§ TRY IT
Return every entry exactly, except for any pictures.

INFORMATION below:

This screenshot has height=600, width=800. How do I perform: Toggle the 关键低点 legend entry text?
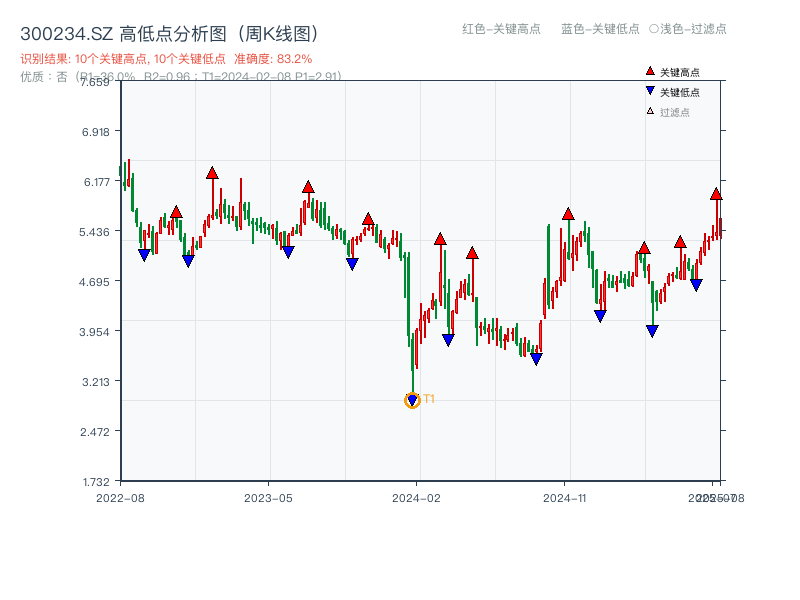(680, 92)
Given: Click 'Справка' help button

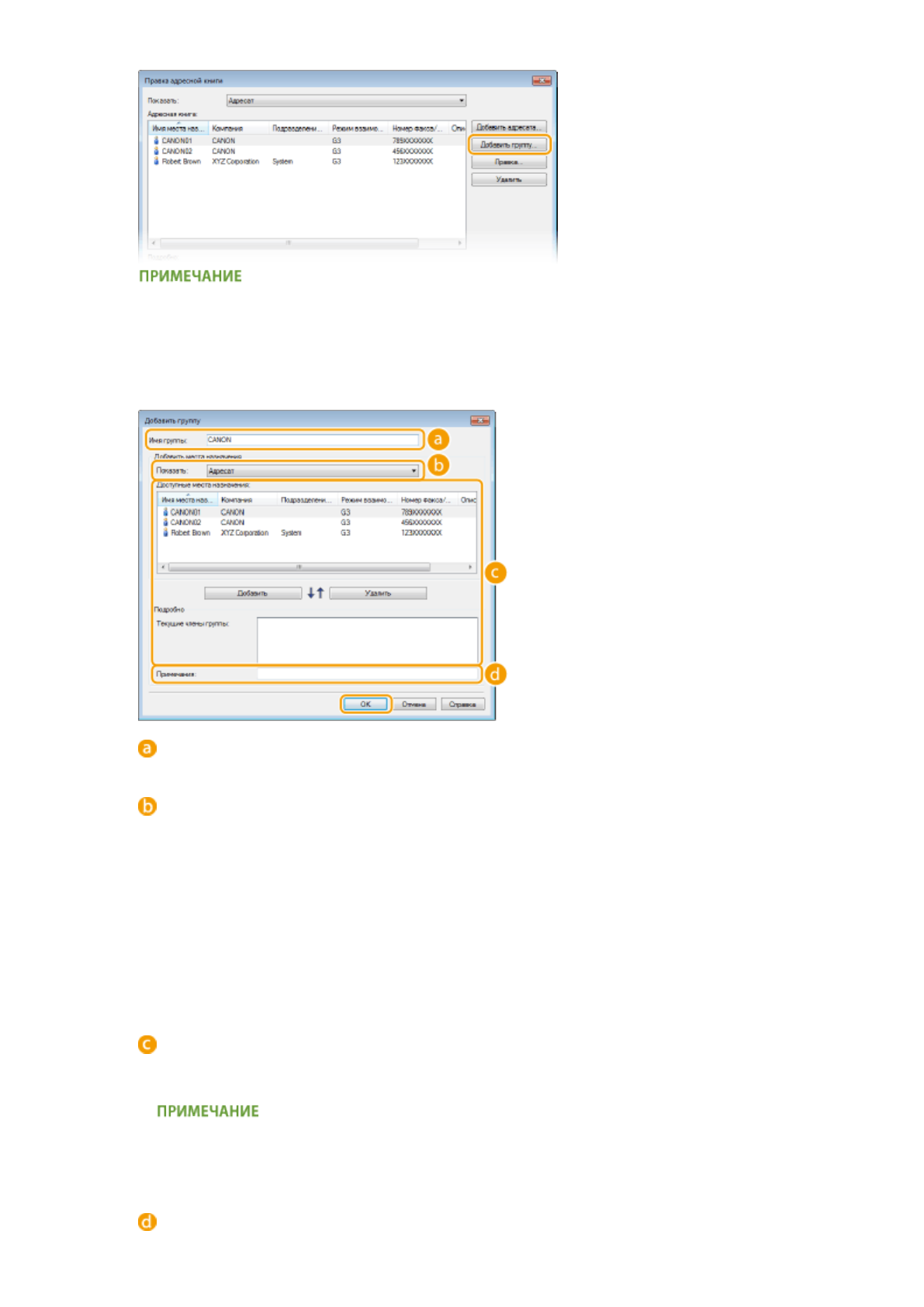Looking at the screenshot, I should click(462, 704).
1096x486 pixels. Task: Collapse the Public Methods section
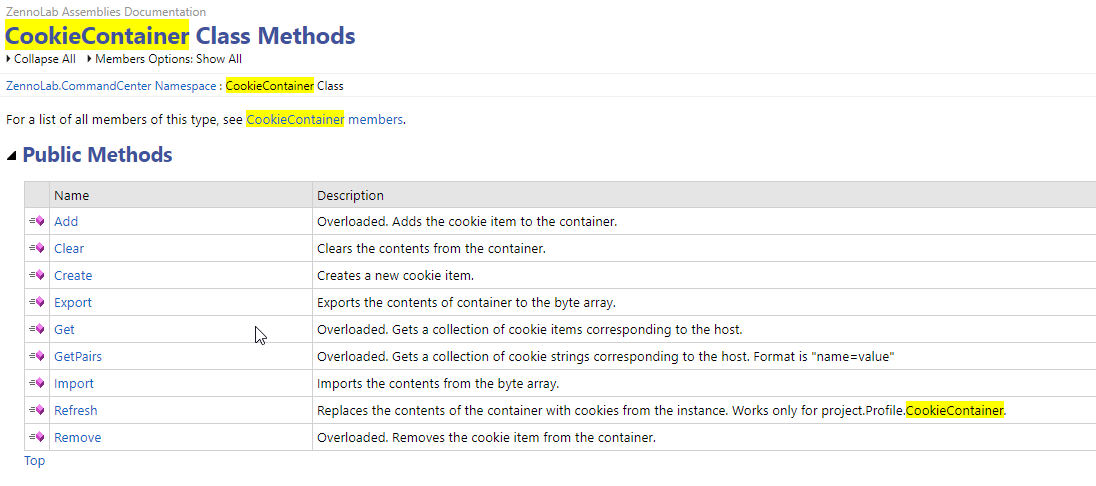coord(11,155)
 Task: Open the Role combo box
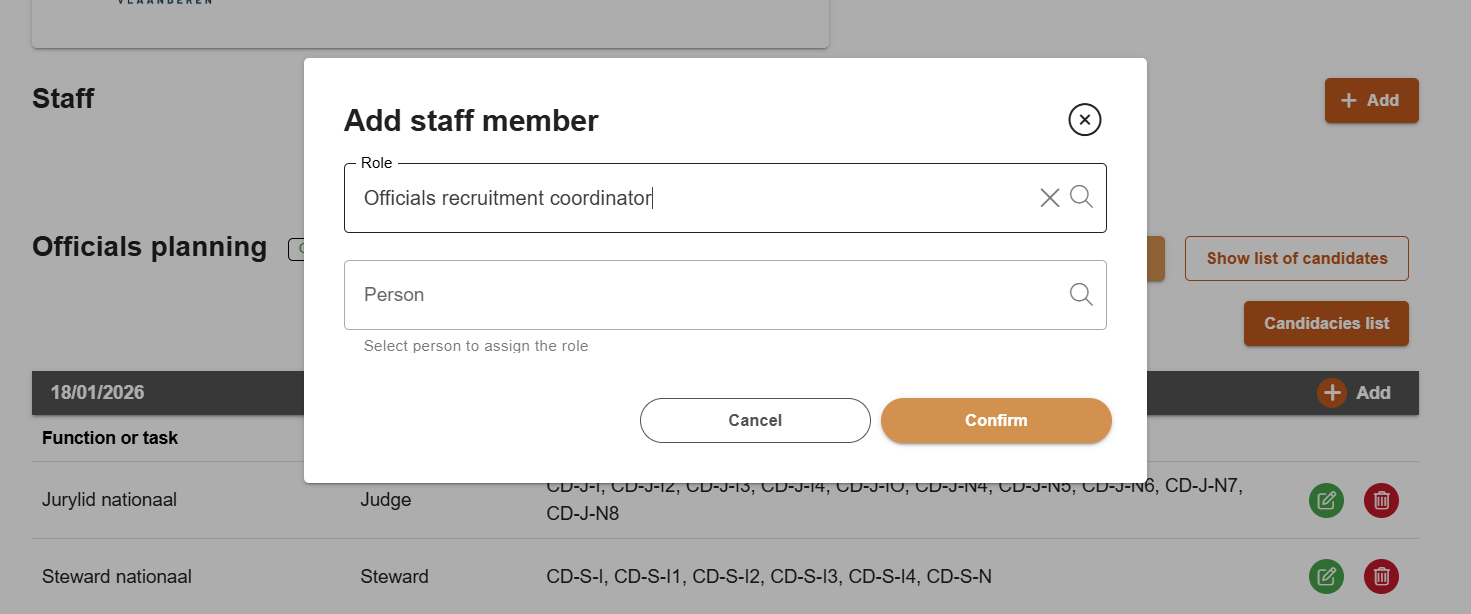tap(690, 198)
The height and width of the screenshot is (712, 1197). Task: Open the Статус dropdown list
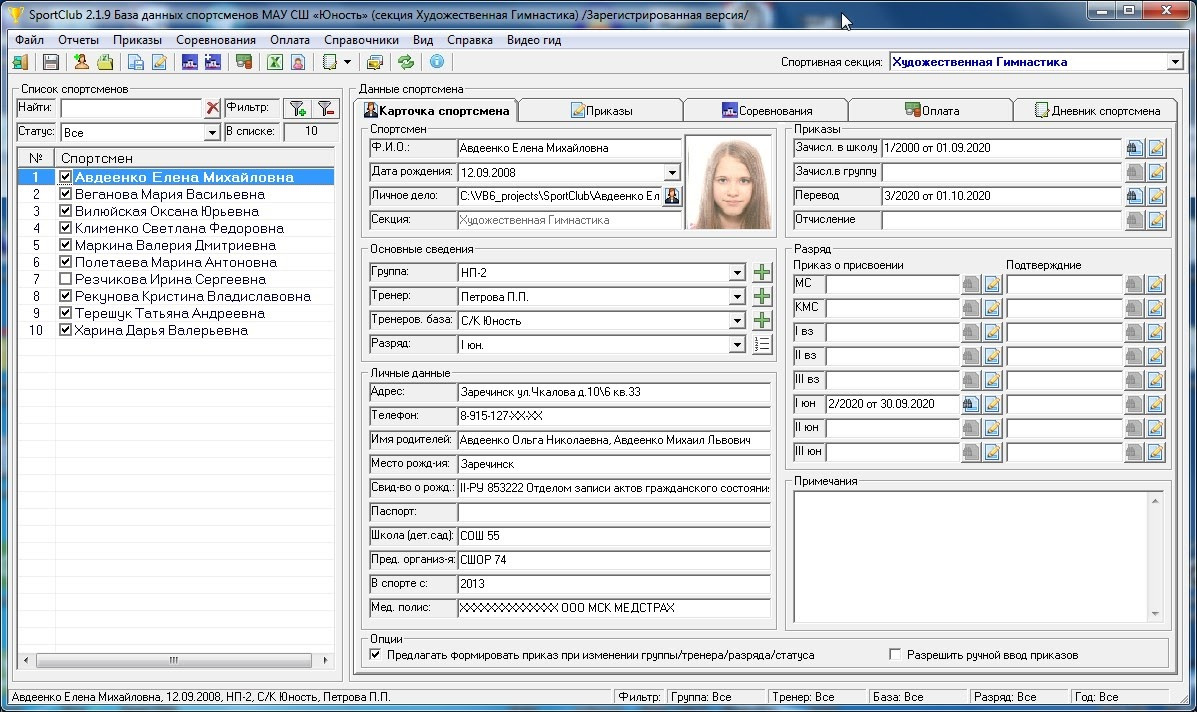212,133
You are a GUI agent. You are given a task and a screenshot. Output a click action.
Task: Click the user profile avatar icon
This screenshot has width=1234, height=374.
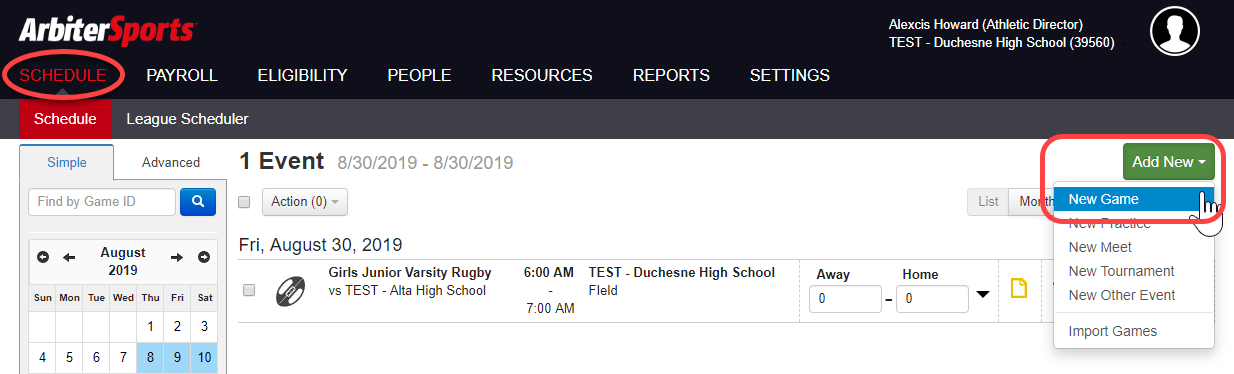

End of INFORMATION.

§ ANSWER FOR THE TASK
This screenshot has height=600, width=800. How do I perform: Toggle the 关键低点 legend entry text?
(680, 92)
Given: Click 'Справка' help button

Looking at the screenshot, I should click(462, 704).
1096x486 pixels. Task: Collapse the Public Methods section
coord(11,155)
 Task: Open the Role combo box
tap(690, 198)
The height and width of the screenshot is (712, 1197). Task: Open the Статус dropdown list
212,133
You are a GUI agent. You are given a task and a screenshot. Output a click action.
Task: Click the user profile avatar icon
This screenshot has width=1234, height=374.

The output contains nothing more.